The education circles have been emphasising the role of life skills for some time now, and clearly the discussions around this stem from the expectations that await these children when they graduate and seek jobs. As a young country, positioned with the most potential for “job seekers” as compared to Europe or America, we have a responsibility as adults nurturing these children through our education system to be “life-ready”.
That unfortunately is not as easy as getting them exam-ready. I am a firm believer that with every generation, the expectations are higher because of the sheer exposure they receive and the opportunities at large – they are meant to be mini CEO’s by the time they hit the University applications, and meant to “stand out”. I always worry about this, as for some children this comes naturally – to know what to do, how to do it and get there. There is a large percentage that however needs guidance and not for academic milestones … smart study hacks or study habits will enable them to crack those examinations…. it is more about how they emerge as individuals to cope with life beyond the comfort of their protective school or house environment.
So what are these life skills we refer to? Not rocket science really, just basic skills that help an individual cope with situations at large and it is incredible how some of the most basic tasks or skills, sometimes are different to embrace. From relationship management to communication, from collaboration to conflict resolution from time management to project management, from personal and professional goal setting to being disciplined, how many adults can claim that they have achieved this to satisfaction. Ask HR professionals or decision makers, one of the biggest challenges faced by recruiters is that those eligible for employment are picture perfect or rather paper perfect, all the right degrees and qualification, yet when it comes to taking a decision with variables that are not ideal, there is hesitancy; when it comes to generating solutions, there is a blank drawn, when it comes to innovation, the design thinking process is not in place and importantly when it comes to managing uncomfortable situations, there is generally a lack of ability.
What good are those 99% percentages, or A*’s if the students placed in industry are incapable of applying their knowledge in ways that are meaningful. That means the induction and training that follows is a long process.

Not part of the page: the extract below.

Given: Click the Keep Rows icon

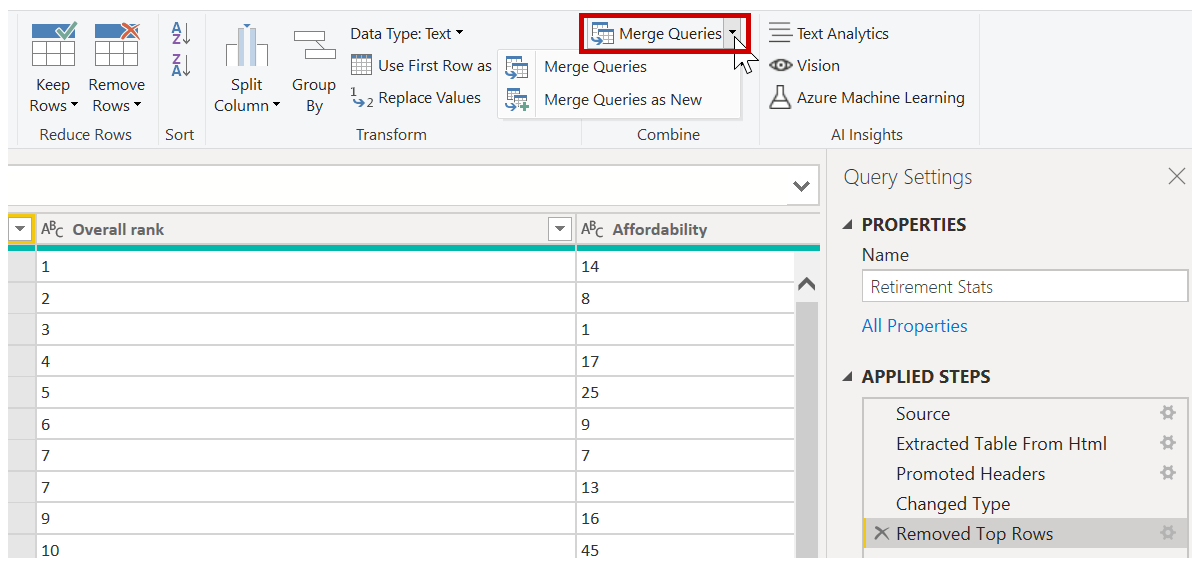Looking at the screenshot, I should (x=53, y=44).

The importance of therefore weaving these life skills as part of the curriculum in schools, and also focused at home through conversations could be the ideal foundation for life beyond. As a mother as well, I often feel at times, my protective nature, does not allow my child enough opportunities to cope up with situations. For example, the natural tendency is to reach out and address the child’s problem so that he is “happy”. But by doing this often enough, we make the children so dependent that without us, they are incapable of making those split second decisions! For educators, we need to be open minded to disputes in the classroom or on the playgrounds, it is would we do to help those kids “deal” with them and find their independent solutions will go a long way in helping them work out cause and effect so that the next time, these children know how to handle it themselves. How long will be intervene but just as we taught them to walk by holding their hands, we also need to make sure we “teach” them these life skills. The days of remarks, yellow cards and detention are over! Nothing significant or meaningful can emerge from this. What would be ideal is if the teacher spends time and address the “root” cause of the problem that led to indiscipline and enable the child to work out next steps.
If children are not taught how to manage their tasks on time, and taken through the process from start to finish, they will never be able to lead projects in their work space. Simulations therefore along with the academic content they need, therefore needs to do hand in hand and perhaps a bit more importance attached to these skills. This seamless integration with a teacher’s lesson plans being executed in a classroom will allow for children to grow in confidence as this is not a fact learnt. A solution generated in one situation may not apply in another, and the children need to be mindful of this. This therefore becomes a lifelong process initiated as early years in a school. Simple skills of independence, tolerance, waiting for their turn, being patient, allowing someone else to take the first turn, saying sorry, articulating what they like or do not in a manner that is not a tantrum but appropriate communication and generally accepting that the world does not centre around them!
Primary years heralds another developmental milestone for these children, as they exercise their rights, their thoughts, and strive to take risks. With risks come their own set of complications, but how does that translate into acceptance of failure as everyone in this age group wants to be a winner! Peer pressure leads to choices being made, and instead of reprimanding students, if these can be turned into values lessons of relationship building, these young children will be in a better place to deal with adult relationships, be in at work or at home with their spouses and extended families.
By the Middle and High School years, the teenagers have developed their own rationale and tend to have individual perspectives and this is phase we build on them being open minded, more tolerant and pick up key skills of time management and envisioning a project from start to end, and also independently achieving tasks and goals. I also believe this is the most crucial part of being a child, and as adults we would do well to help them weave in important skills. Relationship management and communication become even more important and taking children through these developmental milestones with the aim of making these life lessons will make them cope with life beyond the school corridors with more confidence.
Life skills are irrespective of which industry do children find themselves in – from medicine to law, from finance to education, these skills come in play. And I am glad that educators are voicing this openly, decision makers are endorsing this and by and large, parents are also recognising that the attitude is as important as the outcome achieved.